Building Air-tightness & Façade Testing
Why do it? The building industry can help to reduce emissions of greenhouse gases by constructing buildings that are less prone to air leakage. Air tightness is now included in the requirements of Part L of the Building Regulations.
- Air permeability is expressed as volume flow per hour of air supplied to the space per square metre of envelope area for an internal to external pressure difference of 50 Pa.
- Building test involves connecting a fan to the building and pressurising it over a range of pressure differences.
- Air flow rate through the fan (equal to the air leaking through the building envelope) and the pressure difference are recorded at each fan speed.
- To calculate air permeability, corrections are made for temperature and barometric pressure.
- Air flow is measured by Static Pitot Tubes (FCO68).
- Pitot output is measured by our Precision Micromanometers (FCO520 or FCO560) or Differential Pressure Transmitters (FCO332 or FCO318)
- Our Pressure Transmitters also provide a reading for the internal and external pressure differential of the building.
Double Glazed Window Trickle Vent Testing
Tests to establish the optimum airflow through the top vent in double glazed windows are being carried out at Sheffield and Liverpool Universities.
The standard equipment is a Furness Controls FCO96 2000 litre/min laminar flow element coupled to an FCO560 microprocessor micromanometer.
A further micromanometer monitors the pressure difference between the outside and inside of the window so that the wind pressure effect can be related to the airflow passing through the vent.
Manufacturers of double glazing products and the British Standards Institute are now also using this method.
Fire Door Seal Leakage Test
Fire door seals have to be leak tested to the British Standard 476-10 which specifies a limit of 16 cubic metres per hour when a pressure of 100 Pascals is applied to the top and bottom of the door.

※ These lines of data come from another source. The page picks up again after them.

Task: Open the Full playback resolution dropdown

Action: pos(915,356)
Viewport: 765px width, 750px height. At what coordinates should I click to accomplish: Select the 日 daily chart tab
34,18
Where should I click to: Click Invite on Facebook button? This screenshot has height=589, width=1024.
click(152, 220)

Micro-manometers are used to monitor the test pressure, and the flow in conjunction with an FCO66 fore and aft pitot tube monitors the air passing along the duct into the test chamber.
The fan providing the test air can be set so that a pressure of 100 Pascals shows on the micromanometer, and then the reading on the flow meter must be lower than 16 cubic metres/hour to ensure a pass.

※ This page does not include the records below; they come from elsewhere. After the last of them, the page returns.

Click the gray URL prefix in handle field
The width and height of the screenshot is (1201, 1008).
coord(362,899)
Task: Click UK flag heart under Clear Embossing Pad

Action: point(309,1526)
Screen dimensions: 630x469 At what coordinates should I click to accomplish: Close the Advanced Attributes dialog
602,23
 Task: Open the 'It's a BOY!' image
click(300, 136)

Flow-checking Inhale Respirators
To protect service or military personnel from harsh working environments or chemical related incidents, protective masks with inhalation and exhalation ports are deployed. When the respirators are at near ambient pressure – when the user is not inhaling or exhaling, the valve should be isolated, when subjected to pressure or vacuum, the valve should open and an acceptable amount of airflow should be present for the users air inhalation / exhalation.

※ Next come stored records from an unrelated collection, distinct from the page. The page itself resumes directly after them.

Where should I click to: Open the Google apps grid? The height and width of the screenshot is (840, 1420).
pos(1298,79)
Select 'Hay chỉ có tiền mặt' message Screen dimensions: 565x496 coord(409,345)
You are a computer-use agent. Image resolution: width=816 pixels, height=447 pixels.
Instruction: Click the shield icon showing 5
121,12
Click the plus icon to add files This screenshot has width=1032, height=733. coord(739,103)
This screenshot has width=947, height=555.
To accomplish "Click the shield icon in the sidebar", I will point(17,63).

The inhale / exhale ports historically have been tested using two separate pieces of test equipment; a variable area flow meter to verify the correct flow through the respirator when subject to the specified static pressure / vacuum and an analogue pressure gauge to monitor the applied pressure / vacuum.
Furness Controls were tasked to provide an all in one, digital solution to meet this test requirement in order to reduce the overall variation in results which is caused by test technicians interpretation of the displayed value on analogue meters.
Heat Recovery Systems
Air to water heat recovery systems are used where hot air is routinely generated as a by-product of some process such as cooking, and there is a need at the same location for heated water. Our instruments are employed by the manufacturers of these systems to test for efficiency at varying rates of air-flow and temperature.
Our temperature-compensated Differential Pressure Transmitters (FCO332) and Averaging Pitot Tubes (FCO68), in concert with a Wilson Flow Grid, provide a precise measurement of flow across the air duct as well as providing signals to control fans and louvers. Automatic data-logging ensures that the evaluation process is quick and efficient.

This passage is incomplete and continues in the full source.